The question of whether we can communicate with the dead has provoked endless speculation. Ironically, this cultural preoccupation is often matched by our reluctance to speak about the dead. This reveals not only fears concerning our own demise, but also our anxieties over losing someone else through death.
Fortunately, children and youth don’t typically encounter death. Even when they do, they are often more resilient than we might suppose. As Psychology Today magazine rightly notes, such resilience can be fostered by giving children opportunities to discuss the person who has died (and the feelings caused by that loss). Because they are older, young adults are more likely to know somebody who has died, including a friend or peer. Various resources are available for these individuals, including a recently formed grief support group on the campus where I teach, an encouraging and timely development.

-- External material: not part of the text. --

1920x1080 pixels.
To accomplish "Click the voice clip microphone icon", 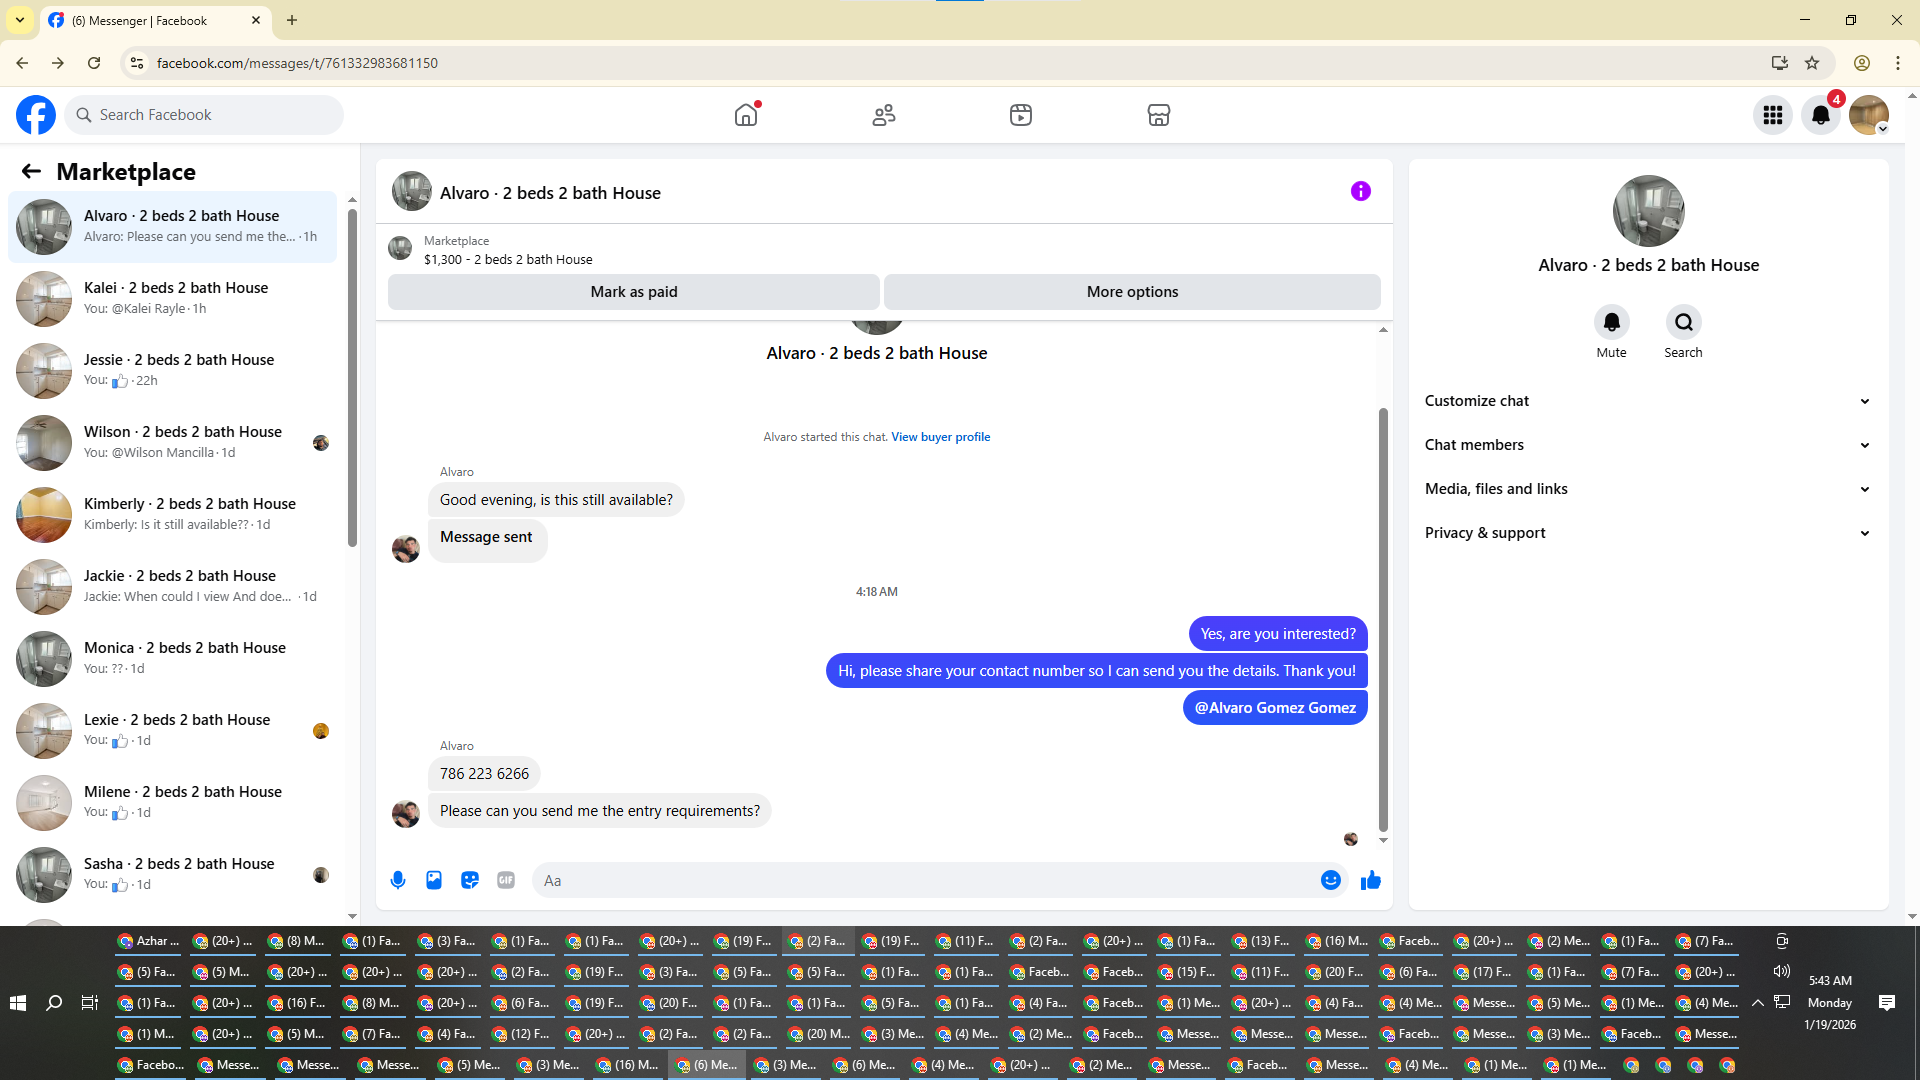I will (398, 880).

For many adults, death is all too common. One reason is that Baby Boomers—a huge percentage of the American population—have been dealing with their parents’ mortality for almost two decades. At workplace lunch tables and water coolers, in car lines at elementary schools, at social, civic, and church gatherings, it’s not uncommon to hear a person discussing the death (or approaching death) of his/her parent. These interactions, albeit sometimes painful, provide social and emotional solidarity—a glue of grief, empathy, and understanding that has helped millions of people confront life’s finitude. If it takes a village to raise a child, then it also takes a village to bury the dead.

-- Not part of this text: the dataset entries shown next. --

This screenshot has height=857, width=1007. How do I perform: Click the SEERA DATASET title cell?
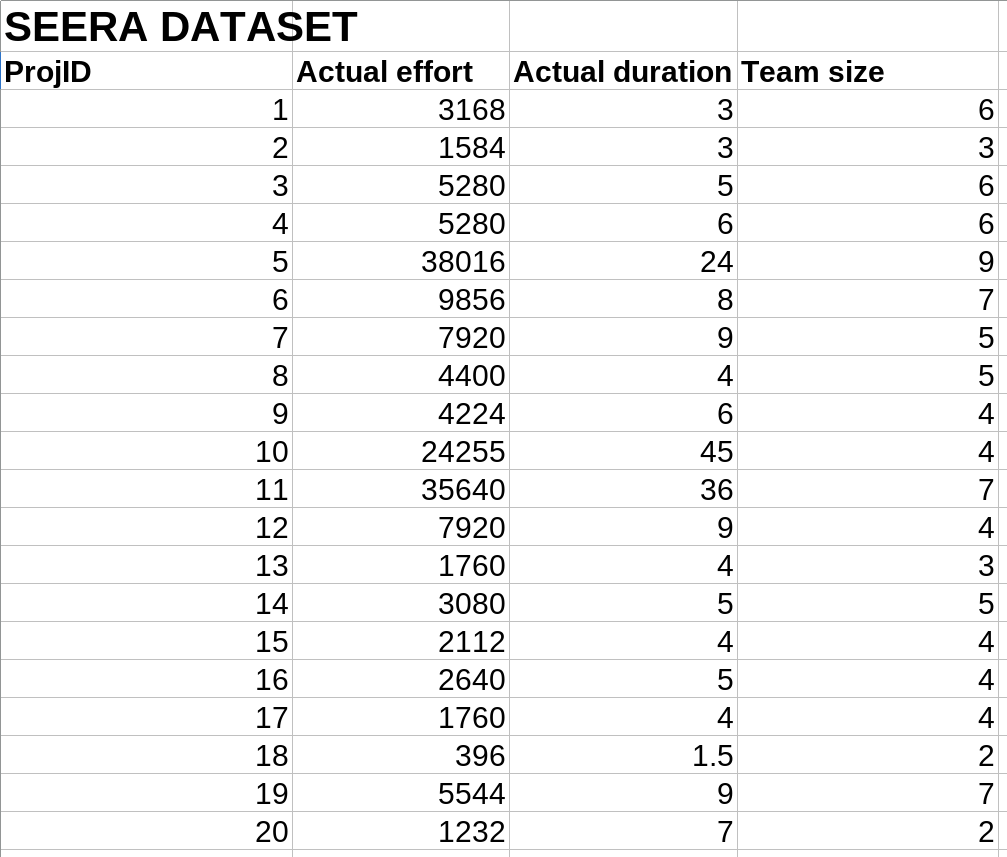point(180,27)
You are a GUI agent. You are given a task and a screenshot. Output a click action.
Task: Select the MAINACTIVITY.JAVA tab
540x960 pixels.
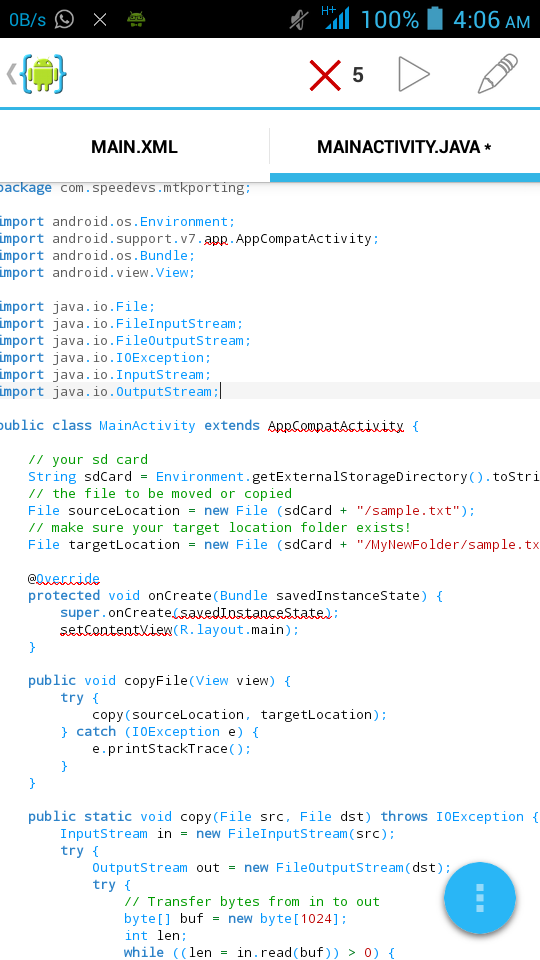click(x=405, y=147)
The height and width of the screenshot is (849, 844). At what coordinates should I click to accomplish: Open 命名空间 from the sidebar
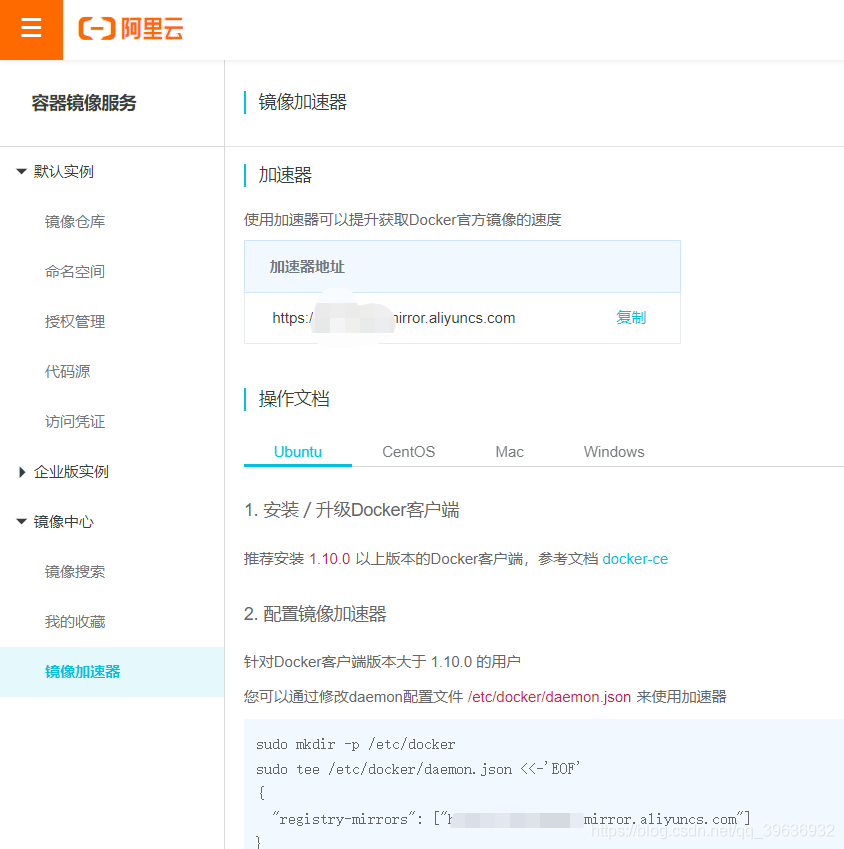point(74,271)
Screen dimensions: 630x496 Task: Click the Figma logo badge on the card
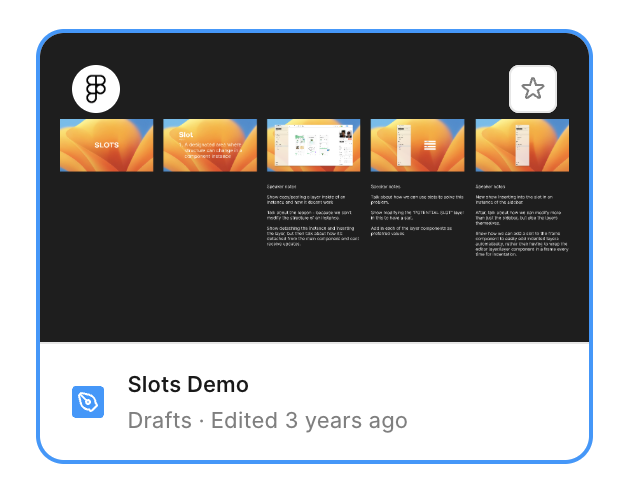pos(96,89)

However, there’s an exception to these examples. Almost everybody with whom I work or socialize has a spouse or partner, so their relationship with that person is often a topic of conversation. This is natural and understandable: a spouse/partner is frequently the most significant individual in a person’s life. Given that my own partner died seven years ago, my references to him are in the past, not present, tense. Though I assumed this would go largely unnoticed (he was rather than he is), it nevertheless produces—more often than not—noticeable reactions: a hesitant pause, an ever-so-slight shift in body language, a break in eye contact.
I initially thought that these conversational cul-de-sacs resulted from the concern that I might become weepy (or—gasp—actually start sobbing!) if others encouraged me to discuss my deceased partner. Or maybe it was just the awkwardness of mixing the living with the dead—the former are tangible, vibrant, and consequential, while the dead are, well, none of those things. Or perhaps I gave the impression of being stuck in the past, unable to adopt a Hallmark attitude about the future. As plausible as these explanations might be, I can’t help from thinking that something else might (also) be going on. And here is where social psychology can provide some insights.
In 1967, two American psychiatrists, Thomas Holmes and Richard Rahe, created a scale of life events (the Social Readjustment Rating Scale) that they hoped could be used to determine the likelihood that somebody would develop a stress-related illness. To predict this likelihood, Homes and Rahe had to determine the relative amount of stress that various life events cause. Among the 43 events they eventually listed, they concluded that the death of a spouse generates (by a large margin) the greatest amount of stress. This is one of the most robust and consistent findings in modern psychology. It varies little with age or by culture. Little wonder that the Supreme Court Justice Anthony Kennedy, writing for the majority in the so-called same-sex marriage case in 2015 (Obergefell v. Hodges), noted that committed relationships respond “to the universal fear that a lonely person might call out only to find no one is there.” Having a spouse or partner, Kennedy continued, offers two people “the hope of companionship and understanding and assurance that while both still live, there will be someone to care for the other.”
Therefore, what had seemed mysterious to me, now seems less so. When a person in the midst and middle of life brings up the subject of a deceased partner, it’s bound to make others—also in the midst and middle of life—think about the possibility of losing their own spouses/partners. Admittedly, thinking about something is not the same as actually experiencing it. But why even think about it—especially if it’s the most stressful thing that can happen to a person—if you don’t have to? (A few friends who have thought about it have responded to me by saying “I’d go crazy” or “I’d kill myself.”)
Consequently, when some of us want to speak about the dead, we might need to limit our remarks to the dead. The awkward pauses are far less frequent, though they are also considerably longer.